Set problem:
Transcribe every line of the items below verbatim, leaving out the pictures.

Given data:
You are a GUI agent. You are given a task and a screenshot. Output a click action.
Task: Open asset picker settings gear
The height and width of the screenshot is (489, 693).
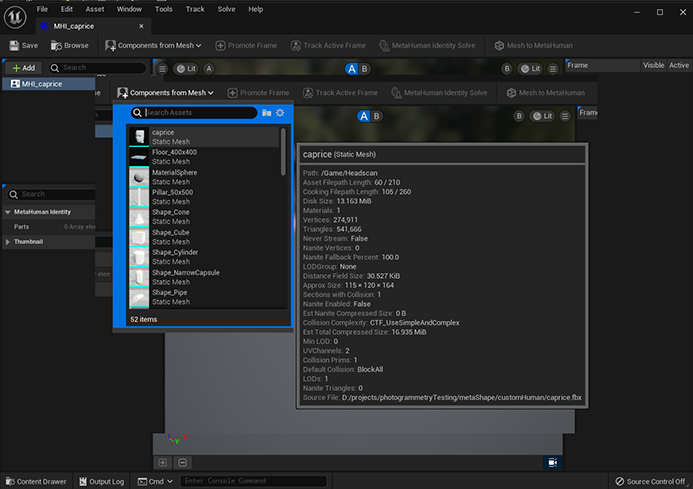280,113
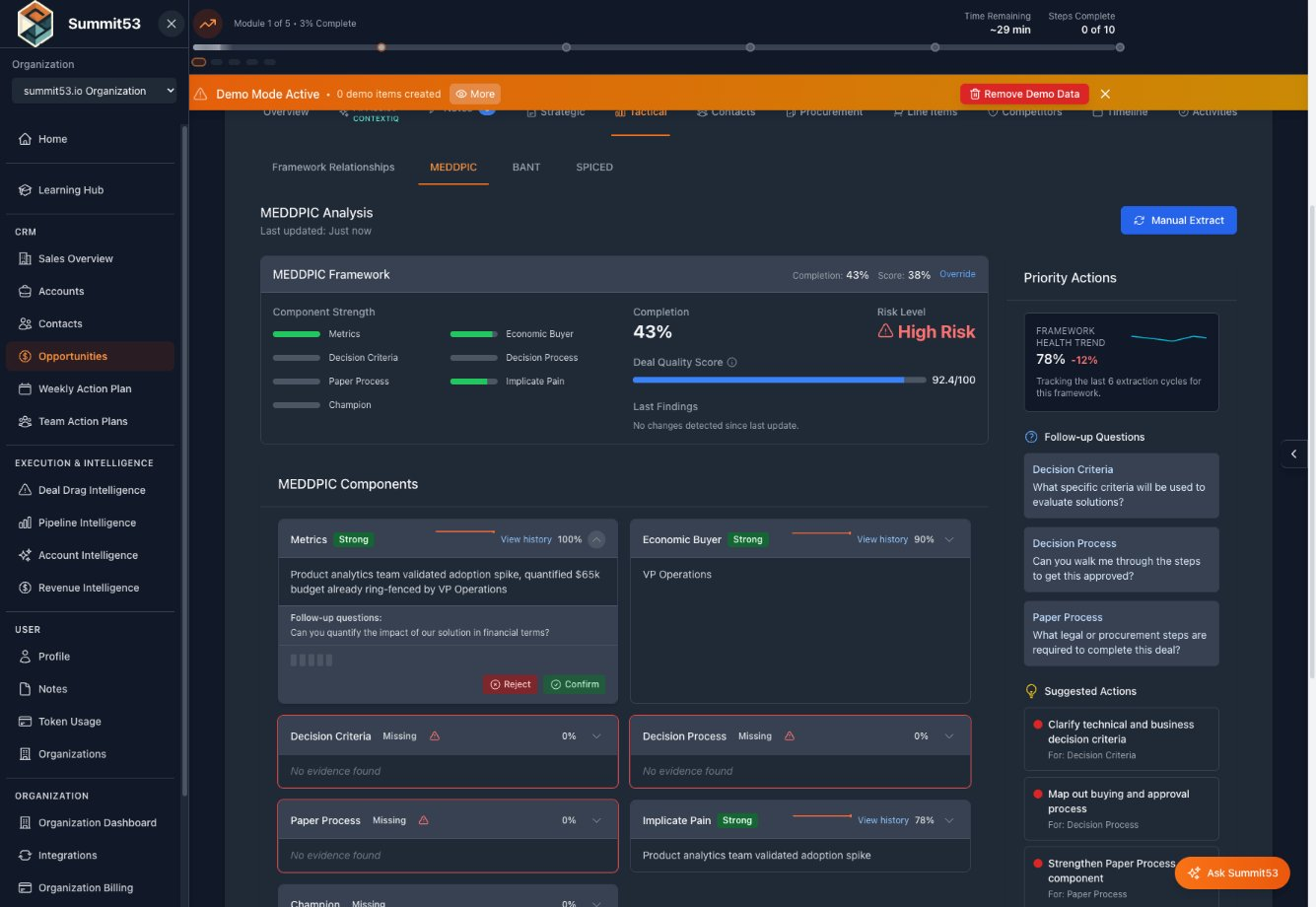This screenshot has width=1316, height=907.
Task: Open the organization selector dropdown
Action: coord(94,90)
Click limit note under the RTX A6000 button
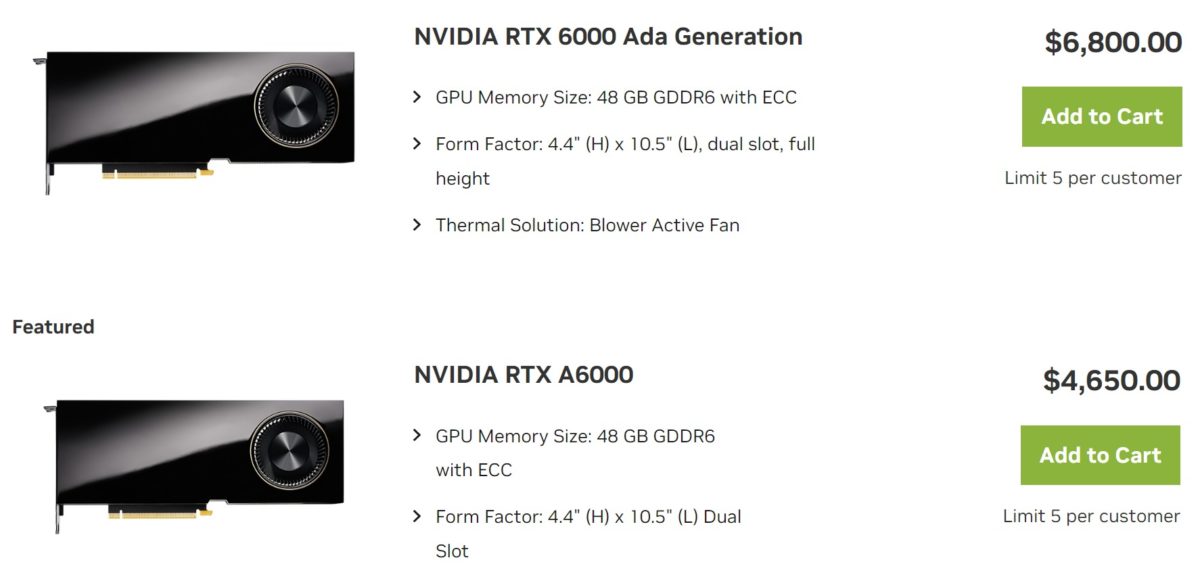This screenshot has height=581, width=1200. tap(1091, 516)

Final result:
You are a GUI agent. You are given a task and a screenshot. Output a click action.
Task: Open asset picker settings gear
The height and width of the screenshot is (489, 693).
280,113
This screenshot has width=1316, height=907.
Task: Open the organization selector dropdown
Action: coord(94,90)
Click limit note under the RTX A6000 button
This screenshot has height=581, width=1200. tap(1091, 516)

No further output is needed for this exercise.